HONEYWELL INTRODUCES REAL-TIME SCADA
AS A SECURE AND SCALABLE SERVICE

Experion Elevate provides a cloud-based solution that minimizes hardware, software and
maintenance requirements

In a recognition of the inescapable march of software and supervisory control strategies to the Cloud, Honeywell (NYSE: HON) Process Solutions (HPS) today announced the launch of Experion Elevate, a real-time process supervisory control and data acquisition (SCADA) solution delivered as a secure and scalable service.

Experion Elevate allows for predictable costs, easy upgrades, and continual support. It is a member of Honeywell’s suite of cloud-enabled solutions for operations technology and information technology (OT/IT). HPS made the announcement at its annual Honeywell Users Group symposium.

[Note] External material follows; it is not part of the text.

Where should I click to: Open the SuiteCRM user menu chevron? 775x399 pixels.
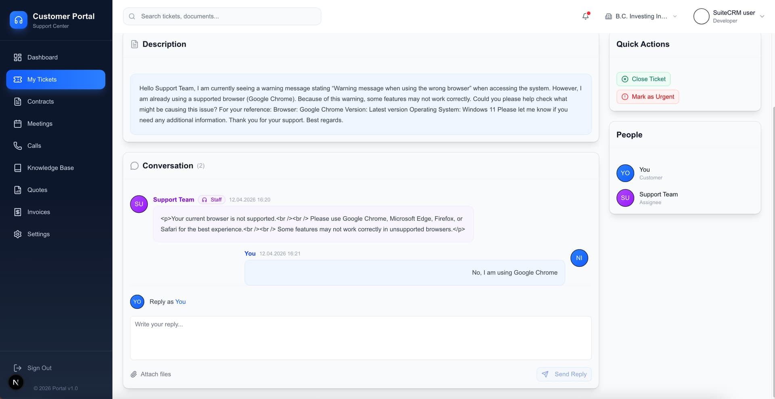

The clear advantage to customers is easy upgrades and the ability to show the expense of Experion Elevate as OPEX.
The advantage to Honeywell is easy migration, upgrade, and a steady monthly paycheck instead of project work. With the SCADA software running in Honeywell’s cloud, Honeywell helps to bind customers to them.
“By choosing Experion Elevate, process industry companies can take their performance to a new level with visibility of field assets from a central monitoring site and/or mobile locations,” said John Rudolph, vice president and general manager, HPS Projects and Automation Solutions. “They can be sure their SCADA implementation will be robust, reliable and secure because their system is running on ours. Users can depend on Honeywell’s experience and vision for any size solution.”
Experion SCADA is at the heart of Honeywell’s Experion systems and provides a highly scalable, integrated multi-service system with a superior human-machine interface (HMI). The use of Honeywell’s Distributed System Architecture (DSA) allows multiple SCADA servers to operate as one within a single asset or across the enterprise and enables seamless global access to points, alarms, interactive operator control messages and history.

With Experion Elevate, Honeywell is uniquely positioned to provide any combination of SCADA solutions, offering end users more options than when choosing a service-only vendor. This approach brings business agility and increased efficiency from implementation through ongoing lifecycle operations. Customers can take advantage of the latest software with less on-site support and maintenance skills required. They also benefit from a lower cost of entry with the potential for reduced CAPEX, rapid project deployment, and lower lifecycle costs.
Having Honeywell host the SCADA application, and its associated data, in the Honeywell Cloud is also good for the customers from a cybersecurity vantage. Honeywell is now responsible to keep the application and data safe from cyber attack or intrusion. This means that the end user’s cybersecurity expense is much less.
To learn more about Honeywell’s Experion Elevate, visit http://www.honeywellprocess.com/elevate.

2 Responses

  1. I think that the availability and patching of such a SCADA system would probably be better than most private SCADA systems. So medium to small SCADA users would probably get a better SCADA system this way than if they tried to roll and maintain their own.

    HOWEVER, the availability of this system is predicated upon the availability of the Internet Service Providers used by the client. And who is that ISP dependent upon to get the traffic back out there? Could it be the very utility they’re serving? If so, then I don’t see the return on the investment. The larger the SCADA application, the more likely that this interdependency would be a significant threat to availability.

    Unless Honeywell is interested in getting in to the ISP or telecommunications aspect of this business, this is only half of a solution for infrastructure clients. On the other hand, if the client is not infrastructure related (ie. not a public utility) then this might be a pretty good answer to the costs and hassle of maintaining a SCADA system.

    Oh, one other thing: Consolidating all SCADA in to one big steaming pile of cloud is okay, as long as the cloud itself is reasonably stable and secure. Even the likes of Amazon’s cloud are not immune to significant failure.